Seit 2008 sammelt die Freiwillige Feuerwehr im Stadtteil Hausen alte Bilder und Ansichten des Ortes. Mittlerweile ist der Bestand auf rund 2500 Bilder sowie einige Film- und Tondokumente angewachsen. Jetzt gewähren die Floriansjünger Einblick in ihr Schatzkästchen. Schwerpunkt beim diesjährigen Bilderabend ist Julius Kardinal Döpfner. Die Veranstaltung findet am Sonntag, 24. Februar, in der Mehrzweckhalle Hausen statt. Beginn ist um 17 Uhr, Einlass ab 16.30 Uhr. Für Bewirtung sorgt die Freiwillige Feuerwehr.
"Wäre Döpfner ohne Hausen denkbar?" und "Wie wurde Hausen durch den großen Sohn geprägt?" - Diesen beiden Fragen will Referent und Kommandant Bernd Czelustek in seinem Bildervortrag auf den Grund gehen.

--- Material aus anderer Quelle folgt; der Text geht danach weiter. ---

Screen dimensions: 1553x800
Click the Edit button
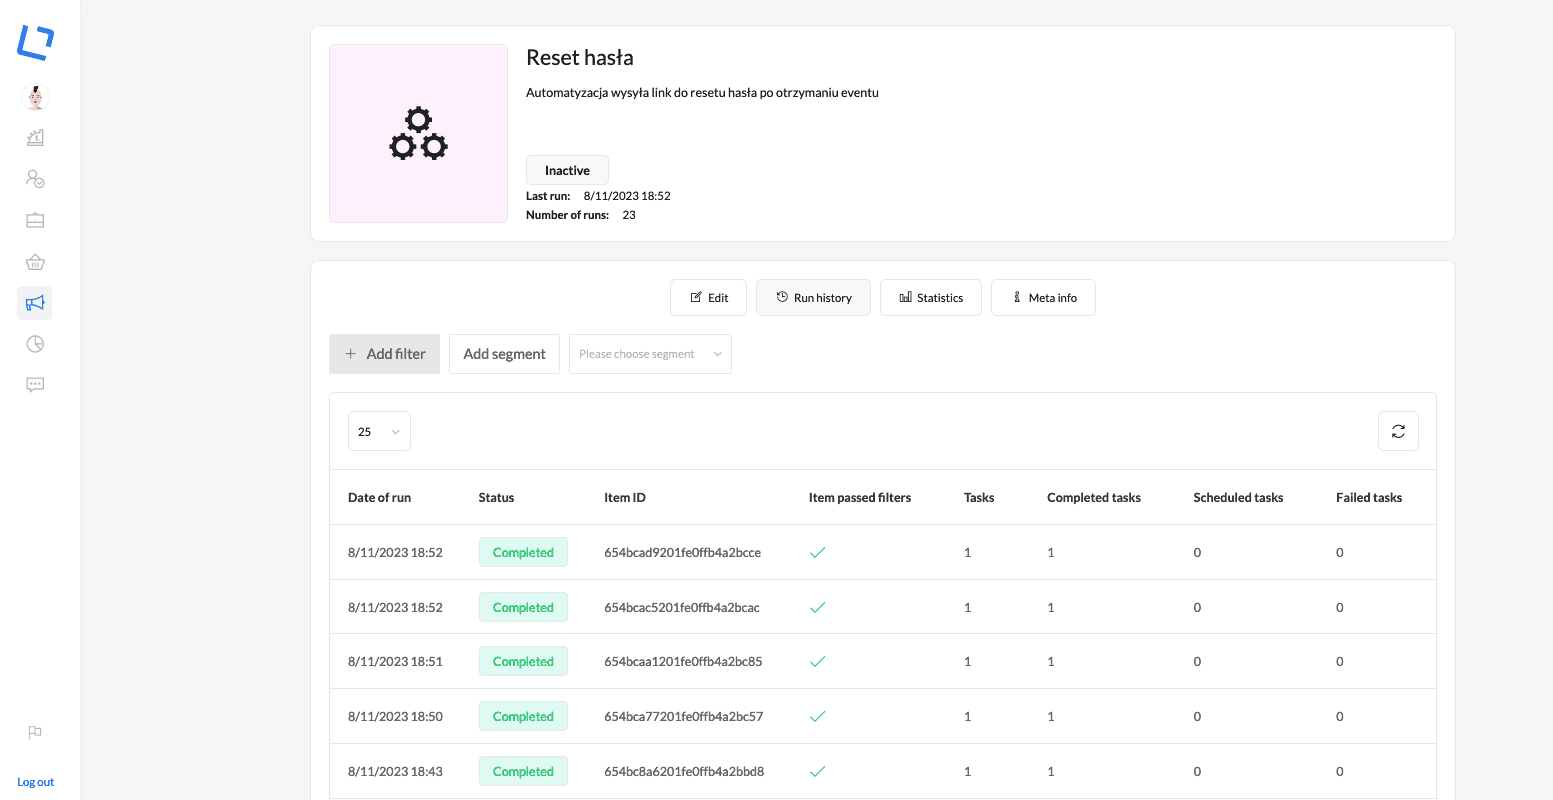pos(708,298)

Und so viel verrät er bereits jetzt: "Es gibt viel mehr gegenseitige Beeinflussung, als man zunächst vermuten mag."
Julius Döpfner wurde vor 100 Jahren, am 26. August 1913, geboren.
Häusler und Kissinger (der Kardinal war Ehrenbürger der Kernstadt und des Stadtteils) können im Jubiläumsjahr ihre Döpfner-Kenntnisse auffrischen. Aber auch wer nicht in erster Linie an der Person Döpfners interessiert ist, wird an diesem Abend auf seine Kosten kommen: Meilensteine der Entwicklung Hausens in der Zeit zwischen 1913 und 1976 werden anhand historischer Fotos aufgezeigt. Hinzu kommen Tonaufnahmen von Zeitzeugen und Ereignissen. So ist zum Beispiel eine Tonbandaufnahme von der Orgelweihe 1956 aufgetaucht.